- _Your objective_: Everything below from the line with "At what coordinates" through the line with "Given: Show the Origin folder" should be copied exactly, and nothing else; leave out the pictures.

- _Data provided_:
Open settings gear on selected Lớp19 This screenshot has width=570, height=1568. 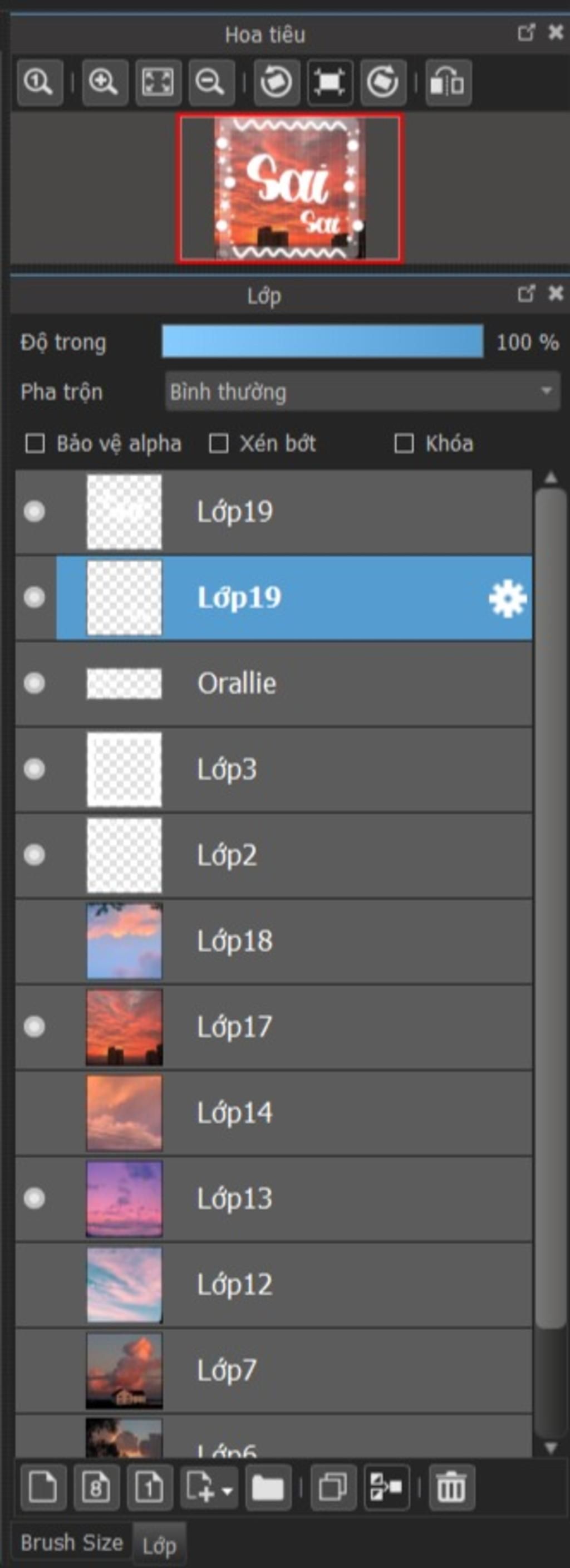tap(507, 599)
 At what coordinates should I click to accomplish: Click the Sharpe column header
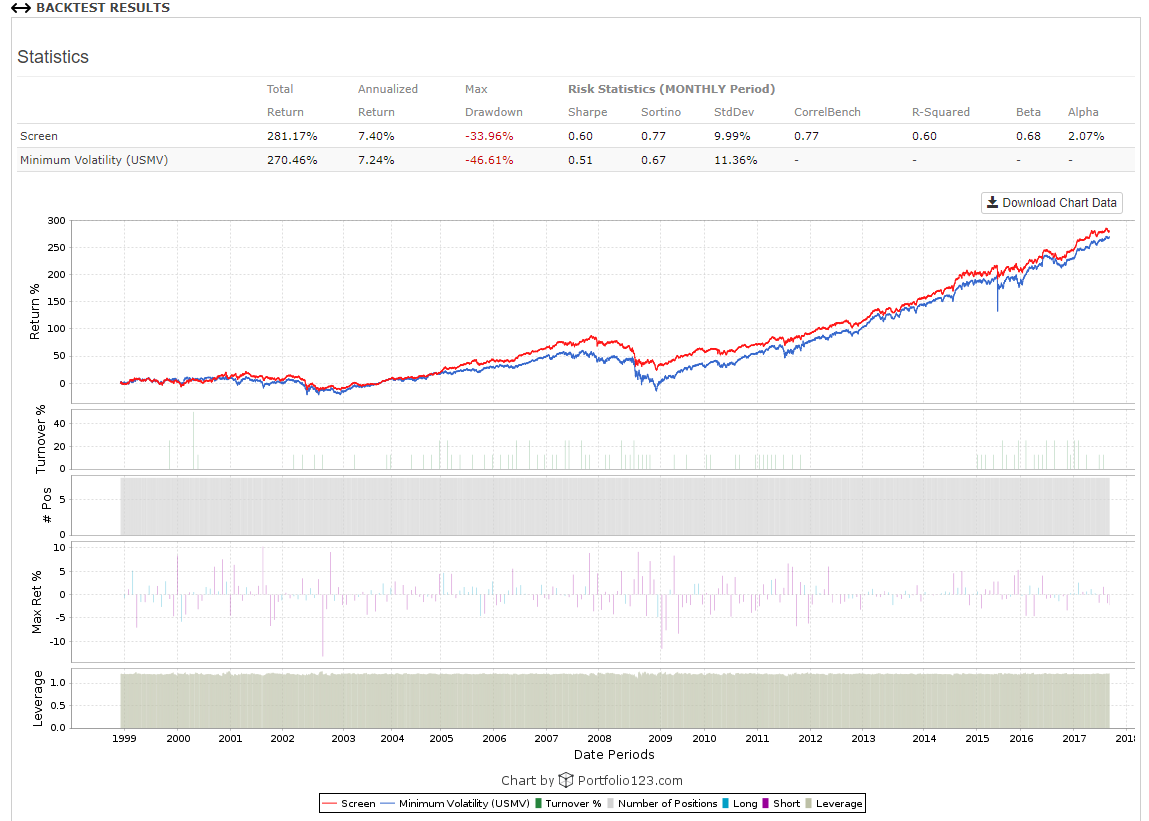587,112
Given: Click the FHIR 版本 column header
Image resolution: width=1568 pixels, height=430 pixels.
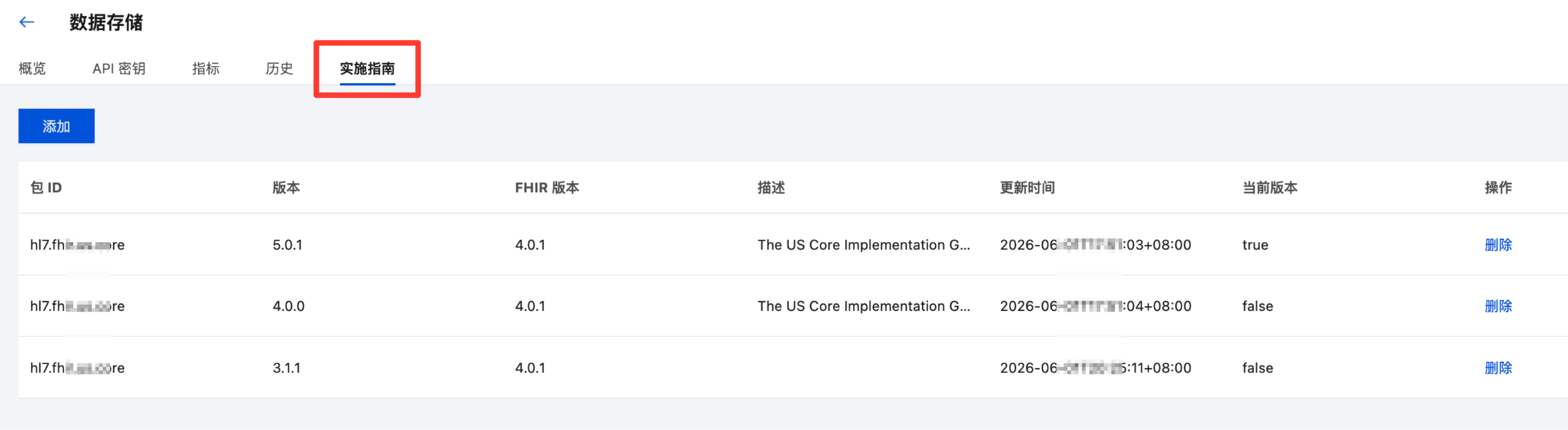Looking at the screenshot, I should pyautogui.click(x=547, y=188).
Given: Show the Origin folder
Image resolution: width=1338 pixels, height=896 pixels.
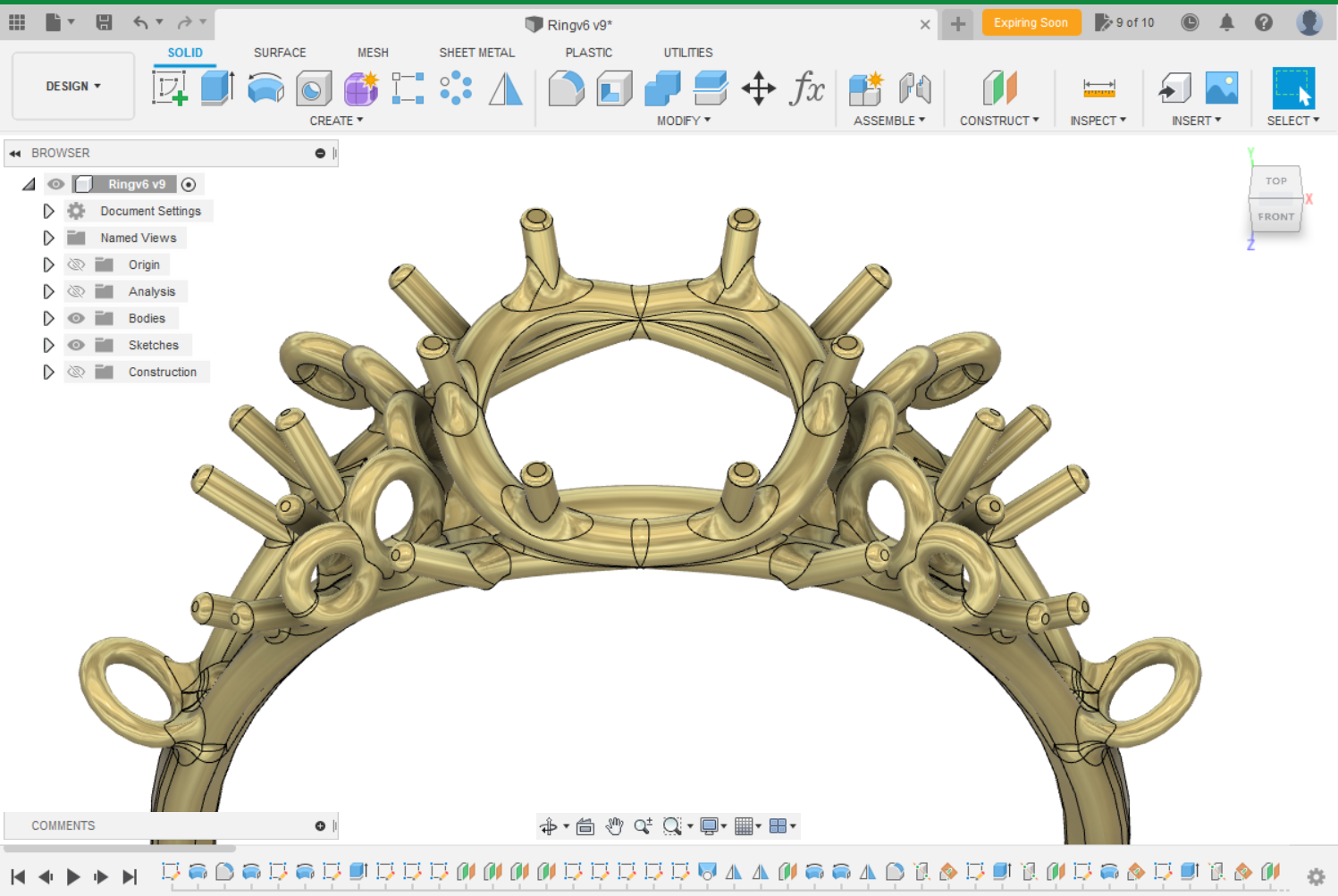Looking at the screenshot, I should coord(77,264).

- _Solution for this task_:
 At what coordinates should I click to accomplish: Click the Sharpe column header
587,112
Given: Click the FHIR 版本 column header
Image resolution: width=1568 pixels, height=430 pixels.
Looking at the screenshot, I should pyautogui.click(x=547, y=188).
Given: Show the Origin folder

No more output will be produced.